======== Extract ========
RWA (Real World Assets) tokenization, as an innovative path bridging traditional finance and Web3, still faces multiple severe challenges on the technical level. These issues not only restrict the large-scale implementation of RWA but may also trigger systemic risks. According to the "RWA Technical Challenges Report" by Chainlink & ConsenSys (2025), 35% of global RWA projects in 2024 were paused due to technical failures, resulting in losses exceeding $800 million. The main pain points are concentrated in five areas: oracle reliability, off-chain execution limitations, privacy and transparency conflicts, lack of standardization, and security risks, which urgently require systematic solutions.

  1. Oracle Issues: Blockchains cannot directly access off-chain data and rely on oracles to provide information such as asset value and status. Single or centralized oracles are vulnerable to attacks, leading to errors in smart contracts, necessitating the assurance of data source authenticity to solve the "trust transfer" dilemma.

  2. Off-Chain Execution Limitations: Smart contracts are limited to on-chain logic, and breaches must rely on traditional legal systems, causing execution delays and weakening automation advantages.

  3. Privacy and Transparency Conflicts: The openness of blockchain facilitates auditing but may leak sensitive business or personal information. Zero-knowledge proofs can protect privacy but increase technical complexity and costs.
========
## What you will do
1. According to the RWA tokenization passage, what percentage of global RWA projects in 2024 were paused because of technical failures?
2. Please resume the RWA tokenization passage, picking up after its final sentence.
The listing after this has no connection to the RWA tokenization passage.
======== Extracted information ========
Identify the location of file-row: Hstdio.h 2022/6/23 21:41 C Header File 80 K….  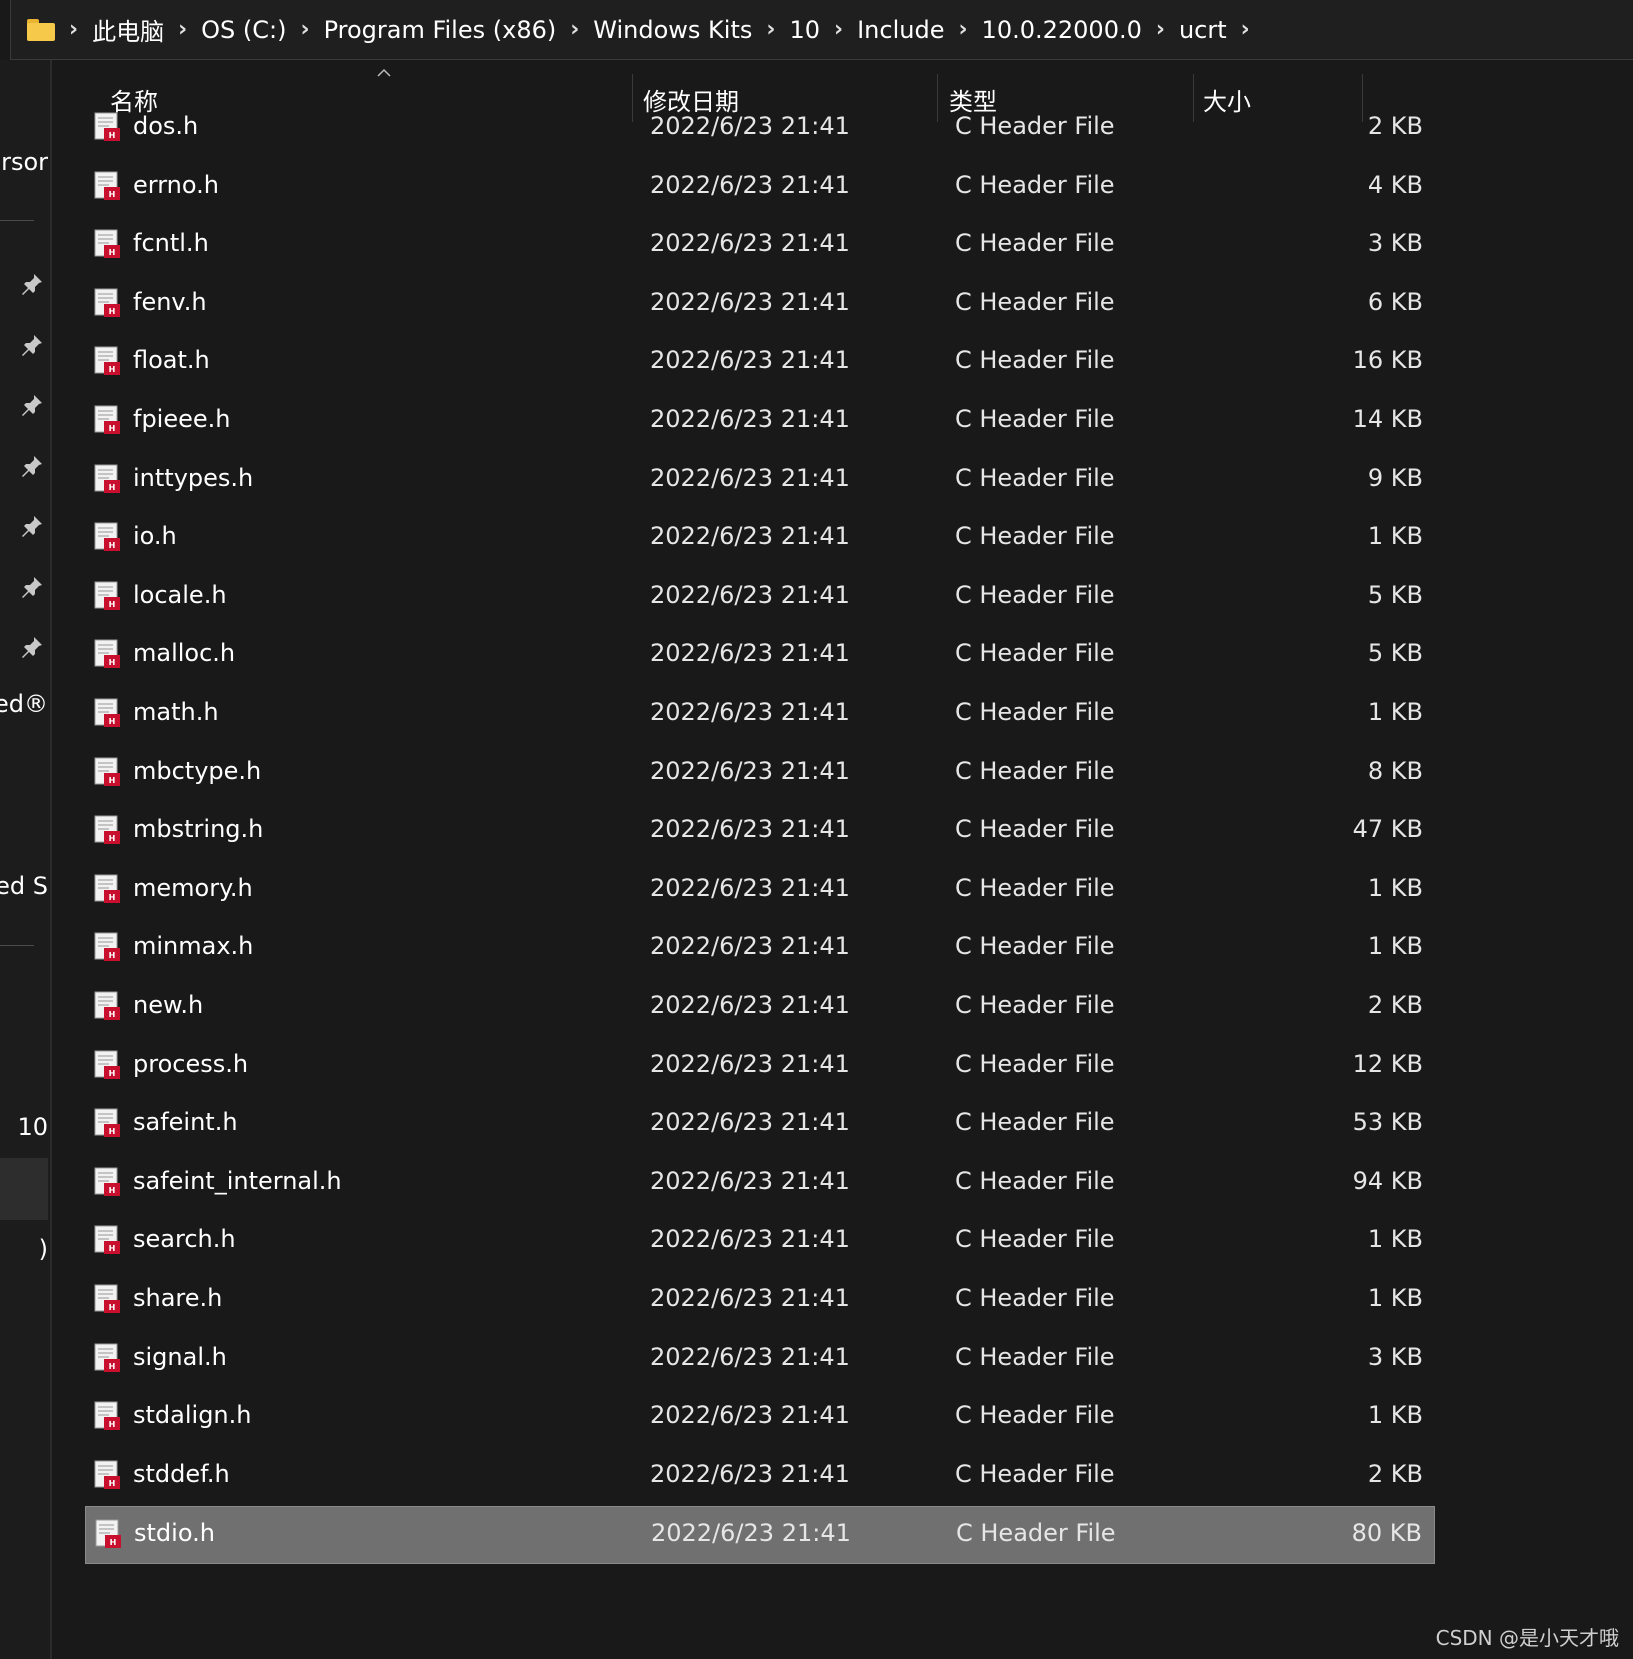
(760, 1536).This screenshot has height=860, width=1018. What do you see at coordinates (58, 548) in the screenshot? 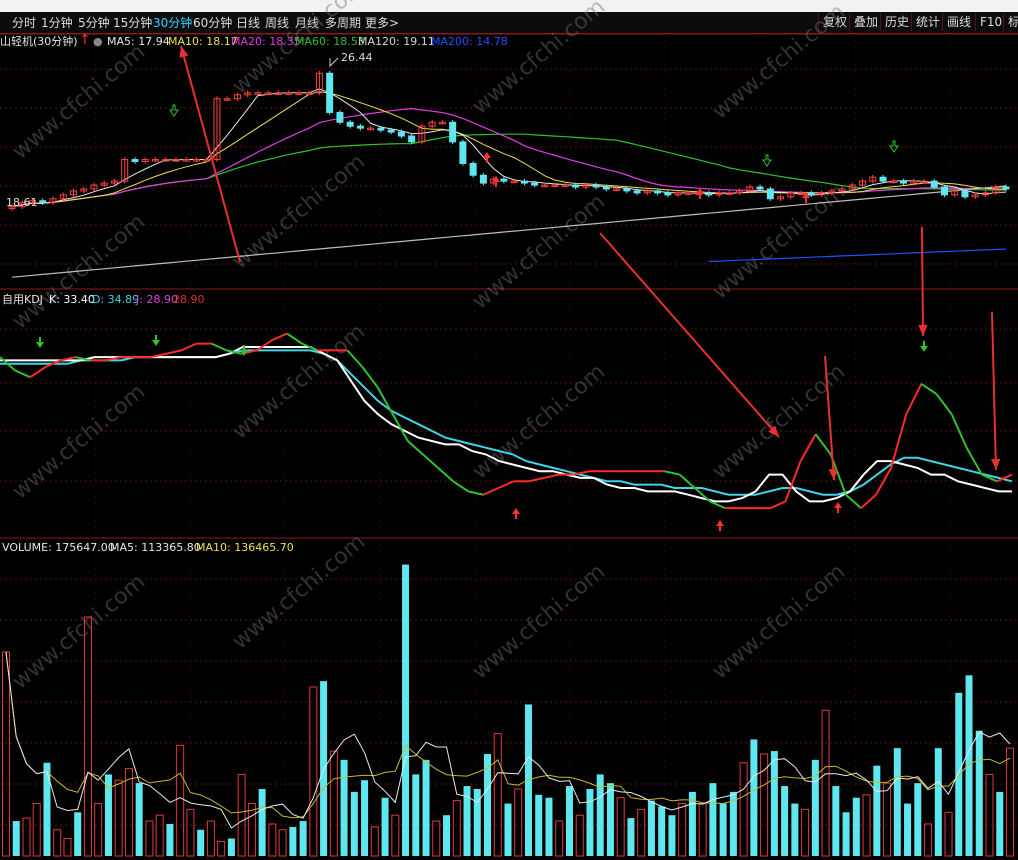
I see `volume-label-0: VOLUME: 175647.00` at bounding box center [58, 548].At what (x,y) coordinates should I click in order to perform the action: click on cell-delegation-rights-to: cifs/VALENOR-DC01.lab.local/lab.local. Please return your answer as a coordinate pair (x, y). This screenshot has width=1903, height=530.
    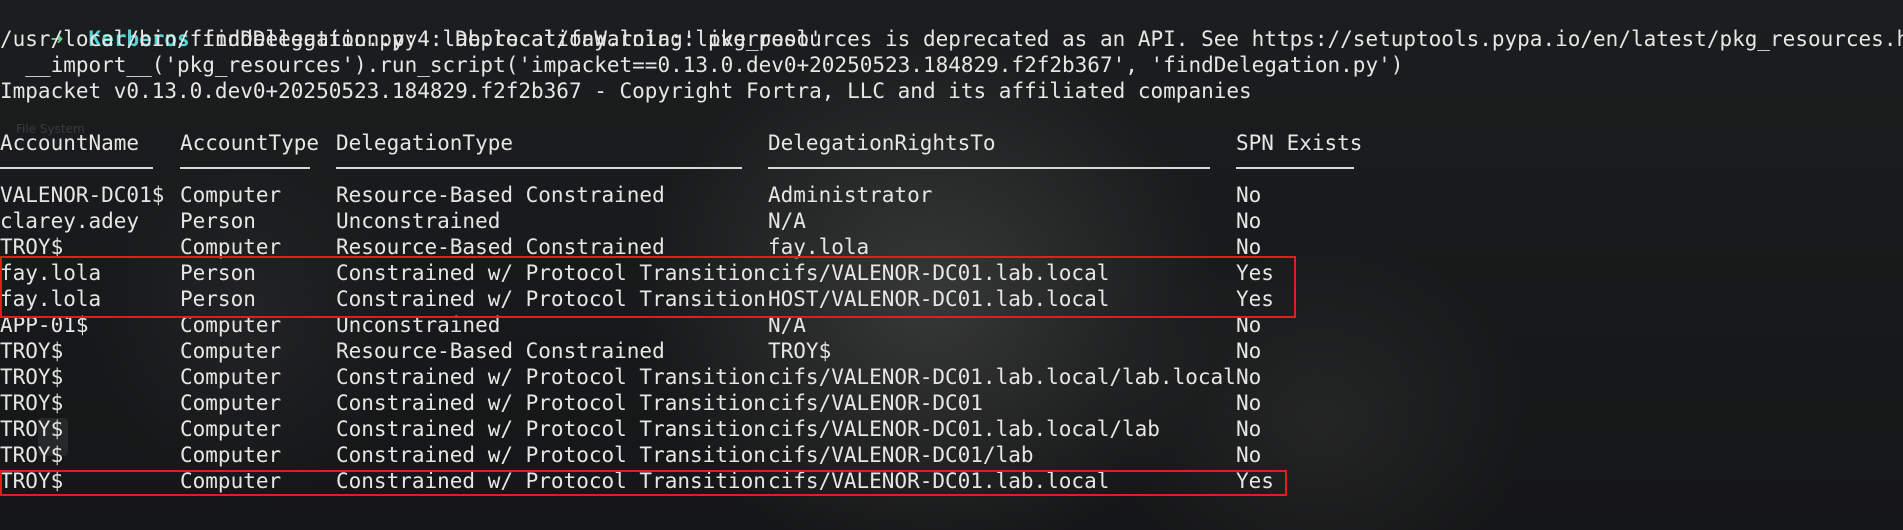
========
## Answer list
1. 35%

2.
  4. Lack of Standardization: Different token standards and compliance frameworks lead to dispersed asset liquidity, forming "islands" that hinder global value circulation.

  5. Immature Technology and Security Risks: Blockchains are still not perfect in user experience, security, and compliance. Issues such as private key management, smart contract vulnerabilities, phishing attacks, cross-chain bridge attacks, oracle manipulation, and regulatory arbitrage may trigger systemic risks. Ignoring technical details can lead to business strategy and ecological planning collapsing due to user complaints, compliance incidents, or security events.

To address the above technical issues, we can focus on digitalizable assets in the short term, improving oracles, compliance frameworks, and privacy technologies to enhance market trust. In the long term, by integrating IoT and AI, we can develop advanced oracles to automatically monitor non-standardized assets (such as real estate and artworks), gradually integrating the physical world into the digital ecosystem.

Asset Categories That Can Be Tokenized

Returning to the underlying asset categories that can be tokenized, in theory, any real-world asset can be tokenized and issued as RWA, but physical assets with the following characteristics have more advantages:

  1. Quantifiable Value:

    • Assets must have a transparent and public pricing mechanism, making it easy to obtain real-time value through authoritative data sources (such as exchanges and official databases).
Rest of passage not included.